Husband and wife Sam and Melissa Griffiths departed in August 2019 to tour Australia by bus with their three young children for seven months.

An adventurous couple, 29 and 30, from New South Wales have always wanted to live on the road and drive across the country to experience a different way of life.

“ We didn’t really decide to stay on the bus, it came more as our lives went on, ” Sam told FEMAIL.

“We both told each other on one of our first dates in 2008 that we would love to travel to Australia in a van someday and have decided to make it our destination for years to come.”

Sam, a carpenter and Melissa, an elementary school teacher and yoga instructor, babysit their three children under five with them on the street, with the youngest just 12 months old.

For seven months the family lived on the highway full time and traveled more than 25,000 kilometers across the country – visiting some of the most incredible locations Australia has to offer.
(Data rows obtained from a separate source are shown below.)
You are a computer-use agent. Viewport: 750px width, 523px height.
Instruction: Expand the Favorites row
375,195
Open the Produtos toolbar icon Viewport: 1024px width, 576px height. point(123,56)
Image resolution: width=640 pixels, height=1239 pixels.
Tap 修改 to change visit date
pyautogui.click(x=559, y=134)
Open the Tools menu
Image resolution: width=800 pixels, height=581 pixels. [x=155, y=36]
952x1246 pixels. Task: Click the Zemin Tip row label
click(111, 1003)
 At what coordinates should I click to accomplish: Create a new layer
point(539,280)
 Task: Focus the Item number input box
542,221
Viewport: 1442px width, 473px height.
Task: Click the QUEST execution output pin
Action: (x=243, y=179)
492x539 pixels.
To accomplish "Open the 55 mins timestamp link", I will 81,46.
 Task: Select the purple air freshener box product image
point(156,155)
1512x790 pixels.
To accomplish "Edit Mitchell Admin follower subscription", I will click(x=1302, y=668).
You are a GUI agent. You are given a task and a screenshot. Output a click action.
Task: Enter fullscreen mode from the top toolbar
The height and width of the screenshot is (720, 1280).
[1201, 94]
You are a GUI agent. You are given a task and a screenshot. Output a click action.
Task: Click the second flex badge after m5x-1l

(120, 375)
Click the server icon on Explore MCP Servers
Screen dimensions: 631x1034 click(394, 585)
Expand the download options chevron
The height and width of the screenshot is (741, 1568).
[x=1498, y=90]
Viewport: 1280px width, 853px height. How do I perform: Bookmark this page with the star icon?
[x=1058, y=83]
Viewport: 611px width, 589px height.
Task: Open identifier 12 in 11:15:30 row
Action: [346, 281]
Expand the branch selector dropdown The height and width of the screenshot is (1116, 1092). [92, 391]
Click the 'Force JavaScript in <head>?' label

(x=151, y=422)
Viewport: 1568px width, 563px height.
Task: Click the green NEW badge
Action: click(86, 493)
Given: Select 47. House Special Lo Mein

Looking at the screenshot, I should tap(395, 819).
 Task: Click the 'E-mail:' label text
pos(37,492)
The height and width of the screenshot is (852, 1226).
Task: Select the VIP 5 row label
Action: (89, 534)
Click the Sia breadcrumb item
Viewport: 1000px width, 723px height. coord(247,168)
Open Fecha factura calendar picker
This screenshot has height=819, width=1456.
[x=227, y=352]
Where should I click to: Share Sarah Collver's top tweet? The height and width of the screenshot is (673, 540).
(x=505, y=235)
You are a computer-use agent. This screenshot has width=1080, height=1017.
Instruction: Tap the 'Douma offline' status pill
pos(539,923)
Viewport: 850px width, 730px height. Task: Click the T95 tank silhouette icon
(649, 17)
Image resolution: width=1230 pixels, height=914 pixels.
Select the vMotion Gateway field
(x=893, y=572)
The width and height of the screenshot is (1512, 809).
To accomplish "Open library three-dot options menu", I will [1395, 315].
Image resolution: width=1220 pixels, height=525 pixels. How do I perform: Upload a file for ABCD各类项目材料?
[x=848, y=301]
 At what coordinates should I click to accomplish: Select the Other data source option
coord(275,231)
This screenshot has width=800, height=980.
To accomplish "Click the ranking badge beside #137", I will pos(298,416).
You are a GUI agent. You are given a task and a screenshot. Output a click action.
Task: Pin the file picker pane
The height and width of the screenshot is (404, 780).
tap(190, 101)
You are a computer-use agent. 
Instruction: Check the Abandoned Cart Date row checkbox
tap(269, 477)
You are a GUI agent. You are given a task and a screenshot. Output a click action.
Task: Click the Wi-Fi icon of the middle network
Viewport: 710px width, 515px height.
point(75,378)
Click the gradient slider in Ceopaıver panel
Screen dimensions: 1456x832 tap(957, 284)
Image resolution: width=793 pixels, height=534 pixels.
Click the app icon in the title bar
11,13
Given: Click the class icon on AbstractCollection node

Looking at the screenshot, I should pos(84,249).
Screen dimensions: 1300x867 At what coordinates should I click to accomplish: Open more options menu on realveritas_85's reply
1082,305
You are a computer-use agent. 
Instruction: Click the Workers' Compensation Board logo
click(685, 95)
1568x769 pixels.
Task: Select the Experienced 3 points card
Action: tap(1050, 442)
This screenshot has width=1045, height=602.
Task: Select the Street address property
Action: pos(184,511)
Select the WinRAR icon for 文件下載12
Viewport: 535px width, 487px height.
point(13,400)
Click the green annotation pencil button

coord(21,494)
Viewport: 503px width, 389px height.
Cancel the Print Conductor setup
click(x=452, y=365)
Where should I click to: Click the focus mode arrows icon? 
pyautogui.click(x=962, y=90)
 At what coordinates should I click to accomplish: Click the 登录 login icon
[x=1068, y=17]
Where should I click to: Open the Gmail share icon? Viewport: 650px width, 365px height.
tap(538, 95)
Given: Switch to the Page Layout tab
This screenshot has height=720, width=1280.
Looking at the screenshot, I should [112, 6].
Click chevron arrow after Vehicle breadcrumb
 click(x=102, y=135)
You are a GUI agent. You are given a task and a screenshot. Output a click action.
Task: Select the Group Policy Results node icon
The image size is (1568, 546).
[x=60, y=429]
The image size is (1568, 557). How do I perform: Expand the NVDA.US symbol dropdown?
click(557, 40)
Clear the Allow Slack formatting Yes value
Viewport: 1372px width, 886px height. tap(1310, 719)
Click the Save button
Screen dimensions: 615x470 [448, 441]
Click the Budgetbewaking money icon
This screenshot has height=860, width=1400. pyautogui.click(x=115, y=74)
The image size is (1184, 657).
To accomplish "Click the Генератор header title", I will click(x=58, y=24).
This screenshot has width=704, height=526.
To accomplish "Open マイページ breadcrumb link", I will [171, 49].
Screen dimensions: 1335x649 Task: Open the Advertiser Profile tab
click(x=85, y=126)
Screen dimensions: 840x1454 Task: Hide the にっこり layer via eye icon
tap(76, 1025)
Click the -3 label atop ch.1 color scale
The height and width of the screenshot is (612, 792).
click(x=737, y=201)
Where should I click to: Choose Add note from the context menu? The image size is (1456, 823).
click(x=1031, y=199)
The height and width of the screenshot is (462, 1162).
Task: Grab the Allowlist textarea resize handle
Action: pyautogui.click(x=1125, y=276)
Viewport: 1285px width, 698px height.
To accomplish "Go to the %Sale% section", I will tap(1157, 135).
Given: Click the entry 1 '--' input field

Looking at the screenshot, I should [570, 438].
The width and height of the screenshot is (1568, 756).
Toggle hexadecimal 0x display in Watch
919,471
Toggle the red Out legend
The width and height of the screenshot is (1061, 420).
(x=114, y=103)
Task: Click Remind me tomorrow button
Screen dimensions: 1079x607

Sam and Melissa Griffiths toured Australia by bus with their three young children between August 2019 and March 2020

Sam (left) is a carpenter and Melissa (right) is an elementary school teacher and yoga instructor, and the children are all under five years old with the youngest just 12 months old

Sam (left) is a carpenter and Melissa (right) is an elementary school teacher and yoga instructor, and the children are all under five years old with the youngest just 12 months old

While on the road, the family of five “lived the dream” with the 1992 Toyota Coaster which they turned into a tiny house on wheels the previous year.

Prior to Coaster, the couple had bought a smaller van but as Melissa’s family grew up insisted they buy something bigger to get more space.

In the winter of 2019, they embarked on a journey and drive from New South Wales to the Daintree in far north Queensland, then west through the interior to the Northern Territory.

In winter 2019, the family embarked on their journey and drove from New South Wales to the Daintree in far north Queensland, then across the interior to the Northern Territory

In winter 2019, the family embarked on their journey and drove from New South Wales to the Daintree in far north Queensland, then across the interior to the Northern Territory

'Favorite places include anywhere we can collect fresh coconuts, tropical Queensland, Uluru, Tasmania's wild west coast,' says Sam

‘Favorite places include anywhere we can collect fresh coconuts, tropical Queensland, Uluru, Tasmania’s wild west coast,’ says Sam

As the north got too hot with temperatures soaring more than 40 degrees Celsius, the couple drove south along the Stuart Highway and stopped at ‘must see’ Australian attractions, including Uluru, Devils Marbles in the Northern Territory and the Finke River in Southern Australia.

A PLACE THE FAMILY HAS BEEN CHARGED

Uluru

Queensland

Northern Territory

South Australia

West Coast Tasmania

Demon Marbles in the Northern Territory

The Finke River in South Australia

“Favorite spots include anywhere we can collect fresh coconuts, tropical Queensland, Uluru and Tasmania’s wild west coast,” says Sam.

But despite the beautiful scenery, traveling and living in a small bus with two toddlers and a baby proved difficult at times.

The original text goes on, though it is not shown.